━━━ Excerpted passage ━━━

# Fuval 3.0 Lighting help



## AntAstrophY (Aug 6, 2018)

Hey all
Looking for advice from anyone who owns one of these 3.0 lights, or even maybe the 2.0 model in regards to using it properly and to its fullest ability.

1. Firstly when pressing the main power button (on the device itself) what is the difference between the green light and the white light?

2. When exporting lighting programs to from my phone to the light how come these lights never change?

3. Can anyone share/suggest some lighting programs (colour values, length, ect) that would work well with an immersed planted tank?


----------



## Kaiede (Sep 11, 2017)

Green means Bluetooth control. White means manual control. If you want to use schedules from the phone, it needs to remain in the Green mode.


----------



## AntAstrophY (Aug 6, 2018)

Kaiede said:


> Green means Bluetooth control. White means manual control. If you want to use schedules from the phone, it needs to remain in the Green mode.


Thanks that helps a lot! Luckily its always been in green mode, now I know why 
Any thoughts on lighting schedules/lighting parameters?


----------



## XeonBAMF (Sep 5, 2018)

The 3.0 comes with 3 "preset" profiles. Lake Malawi, good for an African Ciclid tank, Tropic River and Planted. The Tropic river cuts out the blue lights during the day and has the blue light run all night by default. The Planted tank setting, which I based my custom setting off of uses all the spectrum at various output levels.
I am using the 24 inch version of the light on a 29gal so I dropped the maximum output down a bit and turned off the blue all night as that doesn't appeal to me. 
I stuck with the Planted profile and tweaked it slightly to look the most appealing with my white sand and German Blue Ram. You can adjust them to whatever looks best for you using any of the profiles as a starting point. I attached an image of my settings for your reference.


----------



## AntAstrophY (Aug 6, 2018)

XeonBAMF said:


> The 3.0 comes with 3 "preset" profiles. Lake Malawi, good for an African Ciclid tank, Tropic River and Planted. The Tropic river cuts out the blue lights during the day and has the blue light run all night by default. The Planted tank setting, which I based my custom setting off of uses all the spectrum at various output levels.

━━━

> [Written tasks]
• a. In the lighting thread, restate the paragraph beginning "Green means Bluetooth control" as a short list that keeps its main facts.
• b. Reproduce the passage of the lighting thread starting at "2. When exporting" and ending at "(Sep 11, 2017)", renaming "lighting programs" to "light profiles" throughout.
• c. Go on with the lighting thread from its last sentence.

━━━ Provided material ━━━

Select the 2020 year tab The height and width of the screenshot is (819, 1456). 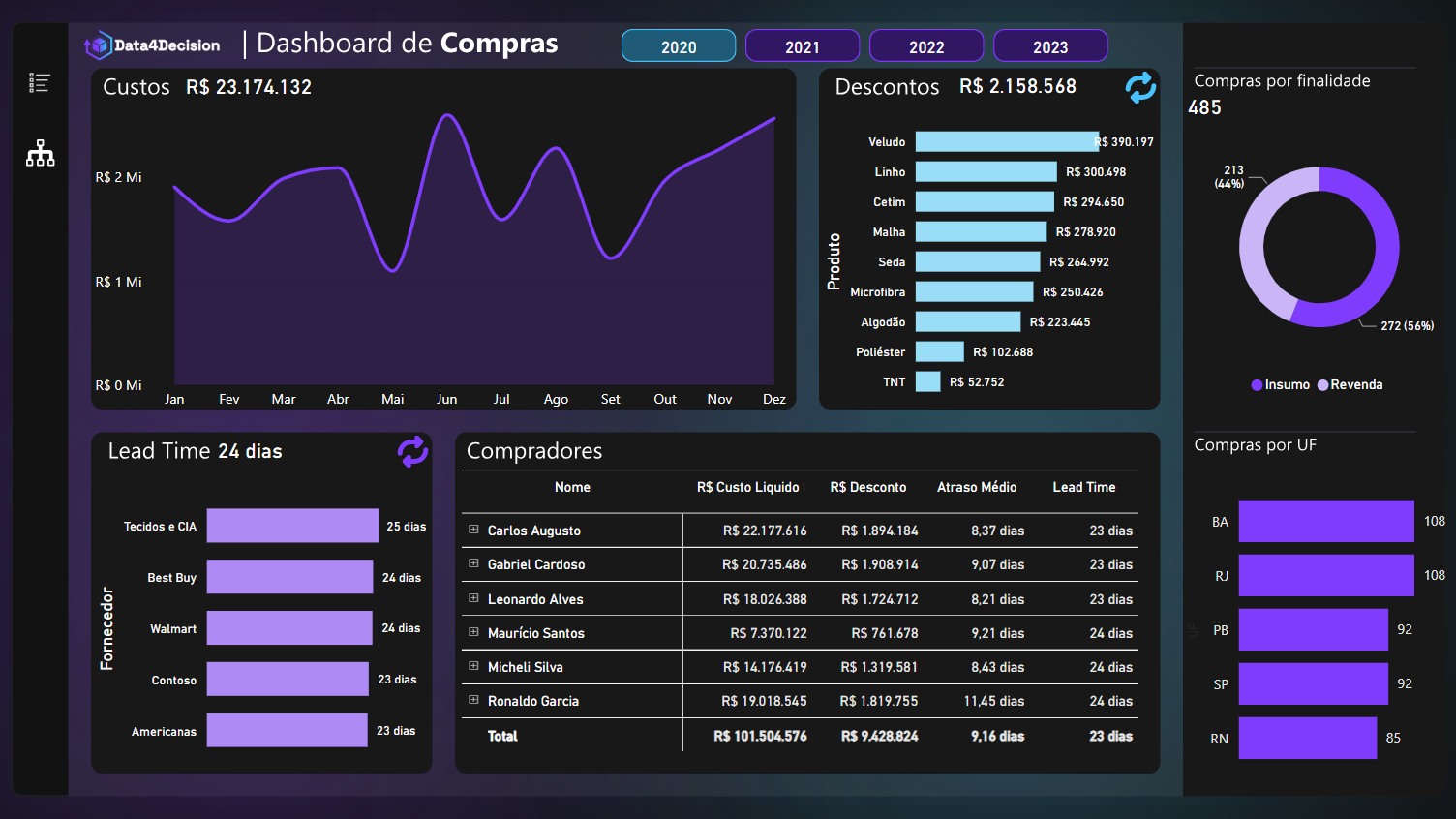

━━━

> [Answers by task]
• a.
- Green: Bluetooth control.
- White: manual control.
- Phone schedules work only while the light stays in Green mode.

• b.
2. When exporting light profiles to from my phone to the light how come these lights never change?

3. Can anyone share/suggest some light profiles (colour values, length, ect) that would work well with an immersed planted tank?


----------



## Kaiede (Sep 11, 2017)

• c.
> I am using the 24 inch version of the light on a 29gal so I dropped the maximum output down a bit and turned off the blue all night as that doesn't appeal to me.
> I stuck with the Planted profile and tweaked it slightly to look the most appealing with my white sand and German Blue Ram. You can adjust them to whatever looks best for you using any of the profiles as a starting point. I attached an image of my settings for your reference.


Thanks for the reply. I ended up doing basically the same. I run mine on an immersed tank so I was just targeting maximum growth.


----------



## Mike A. (Jan 6, 2018)

AntAstrophY said:


> Thanks for the reply. I ended up doing basically the same. I run mine on an immersed tank so I was just targeting maximum growth.


Could you do me a favor and measure the width of the Fluval?

Looking at a different mount for it and that's the only dimension that I can't find anywhere.


----------



## theDCpump (Jul 22, 2016)

Mike A. said:


> Could you do me a favor and measure the width of the Fluval?
> 
> Looking at a different mount for it and that's the only dimension that I can't find anywhere.


I have the Fluval 3.0 bluetooth 48-60inch model and I'd swear it is about 3 inches wide, but I am not at home.
It is quite a trim light.


----------



## jprime84 (Oct 23, 2009)

Three inches sounds close. I could also measure it later on. The app has bad wording in a few places for sure. "Export" is actually the button for accessing the saved settings. If you swap to manual and make adjustments you should see the light change in realtime.


----------



## Mike A. (Jan 6, 2018)

jprime84 said:


> Three inches sounds close. I could also measure it later on. The app has bad wording in a few places for sure. "Export" is actually the button for accessing the saved settings. If you swap to manual and make adjustments you should see the light change in realtime.


Thanks. Agree that the export is kind of confusing. With the smaller Nano Plant 3 that it have (which uses the same app) it does change in real time in manual mode. Does it not work that way with the larger lights?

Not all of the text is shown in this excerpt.